Molecular mechanisms of diabetic kidney disease.

出版信息

J Clin Invest. 2014 Jun;124(6):2333-40. doi: 10.1172/JCI72271. Epub 2014 Jun 2.

Abstract

Diabetic kidney disease (DKD) is the leading cause of kidney failure worldwide and the single strongest predictor of mortality in patients with diabetes. DKD is a prototypical disease of gene and environmental interactions. Tight glucose control significantly decreases DKD incidence, indicating that hyperglycemia-induced metabolic alterations, including changes in energy utilization and mitochondrial dysfunction, play critical roles in disease initiation.

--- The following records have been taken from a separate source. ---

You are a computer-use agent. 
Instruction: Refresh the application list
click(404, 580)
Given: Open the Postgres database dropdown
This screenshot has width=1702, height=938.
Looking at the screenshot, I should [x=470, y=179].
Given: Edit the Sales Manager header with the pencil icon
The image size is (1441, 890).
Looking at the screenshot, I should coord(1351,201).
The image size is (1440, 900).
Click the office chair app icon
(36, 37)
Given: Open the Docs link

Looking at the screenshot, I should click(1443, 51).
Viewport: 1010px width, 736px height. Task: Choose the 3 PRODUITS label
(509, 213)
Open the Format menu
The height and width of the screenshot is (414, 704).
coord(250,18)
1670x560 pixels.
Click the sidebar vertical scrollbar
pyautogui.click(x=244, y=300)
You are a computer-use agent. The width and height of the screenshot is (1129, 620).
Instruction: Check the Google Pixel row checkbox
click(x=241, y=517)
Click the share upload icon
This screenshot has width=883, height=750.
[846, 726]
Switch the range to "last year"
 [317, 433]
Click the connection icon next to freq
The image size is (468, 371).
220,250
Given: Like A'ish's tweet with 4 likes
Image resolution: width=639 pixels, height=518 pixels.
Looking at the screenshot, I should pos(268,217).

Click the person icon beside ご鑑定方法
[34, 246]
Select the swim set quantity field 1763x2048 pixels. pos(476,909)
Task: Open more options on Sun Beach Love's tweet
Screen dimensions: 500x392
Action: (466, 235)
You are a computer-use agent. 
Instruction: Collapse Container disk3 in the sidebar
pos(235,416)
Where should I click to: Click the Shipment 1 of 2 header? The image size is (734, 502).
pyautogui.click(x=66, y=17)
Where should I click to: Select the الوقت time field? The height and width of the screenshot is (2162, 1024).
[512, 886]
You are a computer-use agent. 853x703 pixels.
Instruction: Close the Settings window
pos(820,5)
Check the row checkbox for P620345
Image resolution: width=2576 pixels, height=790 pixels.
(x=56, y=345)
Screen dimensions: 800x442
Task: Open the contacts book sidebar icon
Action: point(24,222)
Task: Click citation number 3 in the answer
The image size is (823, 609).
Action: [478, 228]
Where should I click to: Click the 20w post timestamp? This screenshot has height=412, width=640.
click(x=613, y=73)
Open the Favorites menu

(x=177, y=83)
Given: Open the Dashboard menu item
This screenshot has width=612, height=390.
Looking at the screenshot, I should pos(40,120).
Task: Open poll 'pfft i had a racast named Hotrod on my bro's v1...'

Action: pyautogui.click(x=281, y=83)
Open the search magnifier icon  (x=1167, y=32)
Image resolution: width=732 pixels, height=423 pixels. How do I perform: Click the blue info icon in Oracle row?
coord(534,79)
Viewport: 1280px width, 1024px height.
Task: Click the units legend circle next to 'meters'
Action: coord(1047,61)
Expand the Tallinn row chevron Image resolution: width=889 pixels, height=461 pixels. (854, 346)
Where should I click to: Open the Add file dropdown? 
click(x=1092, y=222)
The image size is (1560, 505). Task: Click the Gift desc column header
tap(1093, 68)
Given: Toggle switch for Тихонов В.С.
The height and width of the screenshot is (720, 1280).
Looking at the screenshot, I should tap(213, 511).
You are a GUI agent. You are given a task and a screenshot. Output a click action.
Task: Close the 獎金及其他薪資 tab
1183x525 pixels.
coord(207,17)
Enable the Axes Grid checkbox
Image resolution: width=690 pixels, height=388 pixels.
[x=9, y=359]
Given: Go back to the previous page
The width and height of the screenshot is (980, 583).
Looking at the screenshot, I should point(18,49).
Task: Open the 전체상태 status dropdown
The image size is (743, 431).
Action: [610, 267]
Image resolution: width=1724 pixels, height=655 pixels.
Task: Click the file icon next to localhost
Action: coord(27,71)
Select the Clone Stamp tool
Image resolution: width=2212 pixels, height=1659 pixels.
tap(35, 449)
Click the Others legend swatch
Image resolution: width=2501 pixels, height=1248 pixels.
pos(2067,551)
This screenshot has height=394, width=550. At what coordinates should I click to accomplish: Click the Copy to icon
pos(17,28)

Blood pressure control, especially with medications that inhibit the angiotensin system, is the only effective way to slow disease progression. While DKD is considered a microvascular complication of diabetes, growing evidence indicates that podocyte loss and epithelial dysfunction play important roles. Inflammation, cell hypertrophy, and dedifferentiation by the activation of classic pathways of regeneration further contribute to disease progression. Concerted clinical and basic research efforts will be needed to understand DKD pathogenesis and to identify novel drug targets.

摘要

糖尿病肾病(DKD)是全球范围内导致肾衰竭的主要原因,也是糖尿病患者死亡的单一最强预测因素。DKD 是基因与环境相互作用的典型疾病。严格控制血糖可显著降低 DKD 的发病率,表明高血糖引起的代谢改变,包括能量利用和线粒体功能障碍的改变,在疾病发生中起关键作用。血压控制,特别是使用抑制血管紧张素系统的药物,是减缓疾病进展的唯一有效方法。虽然 DKD 被认为是糖尿病的微血管并发症,但越来越多的证据表明,足细胞丢失和上皮功能障碍起着重要作用。通过经典的再生途径的激活导致的炎症、细胞肥大和去分化进一步促进疾病进展。需要协同的临床和基础研究努力来了解 DKD 的发病机制,并确定新的药物靶点。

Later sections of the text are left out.